:: FRAGMENTO DEL TEXTO ::

La pregunta cómo te hiciste lector
no tiene una respuesta única, no sólo porque la génesis de este interés puede
variar de persona a persona, las circunstancias familiares, sociales y
culturales son diversas, sino también porque incluso en una misma persona
confluyen diversos acontecimientos (podría llamarlos influencias), a veces en
diversos momentos. De esos momentos quiero hablar, a título absolutamente
personal (aunque a veces hablo en plural); esto que aquí digo es mi teoría
acerca de cómo me convertí en lector. Si alguien que me escucha se viera
retratado, sépase qué se hace con ese destino, como diría Silvio.
De esta manera, convertirse en lector no es un hecho, es un proceso, un
proceso en el cual hay circunstancias que nos hacen acercarnos y otras veces
alejarnos. Esto es muy importante que lo sepan los docentes y promotores de
lectura: el acercamiento a la lectura no ocurre de una sola vez, por insight.
Así como puede nacer alguna vez, hay que criarlo para que no fallezca apenas
nace, estimularlo para que crezca, sostenerlo para que se prolongue en el
tiempo. Después, algún día, ya grande, podrá andar solo por el mundo de las
librerías y las bibliotecas.

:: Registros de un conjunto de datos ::
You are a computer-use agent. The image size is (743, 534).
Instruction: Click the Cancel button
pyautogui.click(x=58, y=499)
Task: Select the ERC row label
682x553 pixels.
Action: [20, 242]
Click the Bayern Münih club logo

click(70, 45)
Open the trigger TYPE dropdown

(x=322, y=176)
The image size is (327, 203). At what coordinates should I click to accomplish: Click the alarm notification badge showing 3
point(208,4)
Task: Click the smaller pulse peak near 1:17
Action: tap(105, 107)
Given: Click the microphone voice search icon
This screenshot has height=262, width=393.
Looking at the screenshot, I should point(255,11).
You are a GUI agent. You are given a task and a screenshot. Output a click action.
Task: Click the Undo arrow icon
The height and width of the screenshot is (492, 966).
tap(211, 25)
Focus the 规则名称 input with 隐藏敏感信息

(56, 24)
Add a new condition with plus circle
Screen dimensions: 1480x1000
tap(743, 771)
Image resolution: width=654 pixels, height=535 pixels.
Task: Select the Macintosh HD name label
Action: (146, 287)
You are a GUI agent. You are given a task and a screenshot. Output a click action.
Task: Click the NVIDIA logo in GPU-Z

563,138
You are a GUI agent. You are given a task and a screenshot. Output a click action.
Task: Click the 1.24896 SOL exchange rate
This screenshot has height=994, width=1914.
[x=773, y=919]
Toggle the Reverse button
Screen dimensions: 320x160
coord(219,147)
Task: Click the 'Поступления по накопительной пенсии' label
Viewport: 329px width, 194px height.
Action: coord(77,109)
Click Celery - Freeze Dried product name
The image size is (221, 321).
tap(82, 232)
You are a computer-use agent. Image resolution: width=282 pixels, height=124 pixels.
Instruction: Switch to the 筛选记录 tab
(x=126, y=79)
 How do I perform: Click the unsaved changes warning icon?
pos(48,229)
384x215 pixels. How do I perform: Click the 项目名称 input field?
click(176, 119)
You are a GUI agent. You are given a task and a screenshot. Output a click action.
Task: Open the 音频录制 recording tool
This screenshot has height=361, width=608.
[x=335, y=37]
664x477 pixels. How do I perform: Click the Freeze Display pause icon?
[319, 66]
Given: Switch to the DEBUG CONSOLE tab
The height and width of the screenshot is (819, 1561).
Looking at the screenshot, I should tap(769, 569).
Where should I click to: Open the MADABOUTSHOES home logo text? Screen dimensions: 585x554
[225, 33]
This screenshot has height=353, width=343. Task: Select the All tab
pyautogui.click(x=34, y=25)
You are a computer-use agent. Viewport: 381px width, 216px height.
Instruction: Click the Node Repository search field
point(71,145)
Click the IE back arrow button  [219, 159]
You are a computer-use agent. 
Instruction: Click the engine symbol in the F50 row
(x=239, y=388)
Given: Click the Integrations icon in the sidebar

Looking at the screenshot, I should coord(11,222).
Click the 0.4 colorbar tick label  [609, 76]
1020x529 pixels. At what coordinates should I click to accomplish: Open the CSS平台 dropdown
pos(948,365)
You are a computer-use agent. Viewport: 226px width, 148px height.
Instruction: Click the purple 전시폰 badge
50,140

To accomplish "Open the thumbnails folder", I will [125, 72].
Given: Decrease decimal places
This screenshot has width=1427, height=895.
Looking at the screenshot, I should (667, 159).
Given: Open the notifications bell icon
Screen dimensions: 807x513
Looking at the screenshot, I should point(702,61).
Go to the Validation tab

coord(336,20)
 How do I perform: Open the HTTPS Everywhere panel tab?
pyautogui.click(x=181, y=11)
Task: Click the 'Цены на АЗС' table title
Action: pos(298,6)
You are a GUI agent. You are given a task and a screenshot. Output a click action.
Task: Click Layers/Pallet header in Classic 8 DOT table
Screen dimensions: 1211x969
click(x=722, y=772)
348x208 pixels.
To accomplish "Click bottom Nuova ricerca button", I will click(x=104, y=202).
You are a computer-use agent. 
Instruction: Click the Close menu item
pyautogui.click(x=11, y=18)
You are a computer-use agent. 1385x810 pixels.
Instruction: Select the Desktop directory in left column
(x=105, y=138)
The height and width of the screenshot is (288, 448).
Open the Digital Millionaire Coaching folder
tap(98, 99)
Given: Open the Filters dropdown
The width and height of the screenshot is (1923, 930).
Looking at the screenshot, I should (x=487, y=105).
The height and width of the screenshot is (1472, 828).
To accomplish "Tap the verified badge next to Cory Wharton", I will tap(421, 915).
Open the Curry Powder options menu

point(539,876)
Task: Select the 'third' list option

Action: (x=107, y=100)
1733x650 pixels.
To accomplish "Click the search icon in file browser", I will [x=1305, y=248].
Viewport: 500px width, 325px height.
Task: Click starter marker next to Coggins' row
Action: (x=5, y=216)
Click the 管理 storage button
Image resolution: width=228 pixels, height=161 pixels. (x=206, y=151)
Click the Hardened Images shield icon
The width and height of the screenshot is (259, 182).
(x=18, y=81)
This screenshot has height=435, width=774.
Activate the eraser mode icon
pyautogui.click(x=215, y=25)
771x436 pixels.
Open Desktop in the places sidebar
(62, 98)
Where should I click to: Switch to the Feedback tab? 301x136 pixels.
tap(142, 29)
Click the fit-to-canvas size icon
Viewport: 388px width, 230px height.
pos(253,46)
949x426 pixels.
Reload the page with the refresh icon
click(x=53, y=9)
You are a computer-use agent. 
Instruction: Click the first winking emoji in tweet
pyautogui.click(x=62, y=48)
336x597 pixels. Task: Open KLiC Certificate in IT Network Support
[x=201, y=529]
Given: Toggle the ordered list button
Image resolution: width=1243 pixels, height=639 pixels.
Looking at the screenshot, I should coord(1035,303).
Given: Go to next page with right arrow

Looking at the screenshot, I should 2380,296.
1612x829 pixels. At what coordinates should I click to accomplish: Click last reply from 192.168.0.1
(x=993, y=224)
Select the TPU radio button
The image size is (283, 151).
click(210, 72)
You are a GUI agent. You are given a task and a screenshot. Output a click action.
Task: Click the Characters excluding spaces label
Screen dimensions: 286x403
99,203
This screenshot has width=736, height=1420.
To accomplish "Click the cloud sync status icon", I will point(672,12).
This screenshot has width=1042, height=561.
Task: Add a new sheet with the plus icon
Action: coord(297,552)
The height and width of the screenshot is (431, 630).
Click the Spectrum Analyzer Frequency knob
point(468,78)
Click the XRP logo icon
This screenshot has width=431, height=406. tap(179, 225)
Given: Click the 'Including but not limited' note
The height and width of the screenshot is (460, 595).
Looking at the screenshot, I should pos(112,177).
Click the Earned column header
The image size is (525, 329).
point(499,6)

:: TAREA PROPUESTA 1 ::
Edita los registros desde la línea que contiene "The height and width of the screenshot is (431, 630)." hasta el final, ambas incluidas: reescribe esas líneas sustituyendo "knob" por "dial" y deja todo lo demás sin cambios.
:: TAREA PROPUESTA 2 ::
Retoma el texto sobre cómo uno se convierte en lector y continúalo a partir de su última oración.

:: RESPUESTA DEL EJERCICIO 1 ::
The height and width of the screenshot is (431, 630).
Click the Spectrum Analyzer Frequency dial
point(468,78)
Click the XRP logo icon
This screenshot has width=431, height=406. tap(179, 225)
Given: Click the 'Including but not limited' note
The height and width of the screenshot is (460, 595).
Looking at the screenshot, I should pos(112,177).
Click the Earned column header
The image size is (525, 329).
point(499,6)

:: RESPUESTA DEL EJERCICIO 2 ::
En este caso, el afecto por los libros se parece más al afecto por las
personas; incluso, creo que atraviesa por las mismas fases durante las cuales
desarrollamos afecto hacia las personas. Estas fases son: descubrimiento,
exploración, conocimiento y confirmación (no necesariamente en ese orden). Si
no se pasa por los cuatro momentos, el afecto se extingue. A menudo en la
escuela sólo asistimos al descubrimiento, a veces a la exploración; los que
estudian letras y hacen talleres pueden construir conocimiento acerca del
texto; pero esto último no significa necesariamente que confirmen su vocación
de lectores, sobre todo si las dos primeras fases no fueron significativas.
Voy a hablar ahora de
mi descubrimiento del texto escrito.
Mi relación con el texto escrito creo
que comenzó cuando, siendo un niño de ocho años, tenía que acompañar al mercado
a una tía, que era como el ama de casa en donde yo vivía, con mis abuelos. Como
pago, a veces me obsequiaban con una galleta o con una moneda de cinco
bolívares. Un día el regalo cambió: era una historieta ilustrada titulada Memín Pingüín, mi tía la compró para
regalármela, pero porque de seguro era ella la que quería leerla. No obstante,
me gustó. Así, comencé a pasar cada sábado esperando el momento de ir al
mercado y de recibir mi historieta como pago.
Como puede verse, en
este momento de descubrimiento de la lectura no menciono para nada mi
aprendizaje en la escuela. Como muchos de ustedes saben, en ese tiempo la
enseñanza de la lectura se limitaba a la enseñanza del código, más bien, a la
enseñanza del sistema de correspondencias grafo-fonéticas. Porque otros
aspectos del código (como la sintaxis) lo enseñan después y otros prácticamente
nunca.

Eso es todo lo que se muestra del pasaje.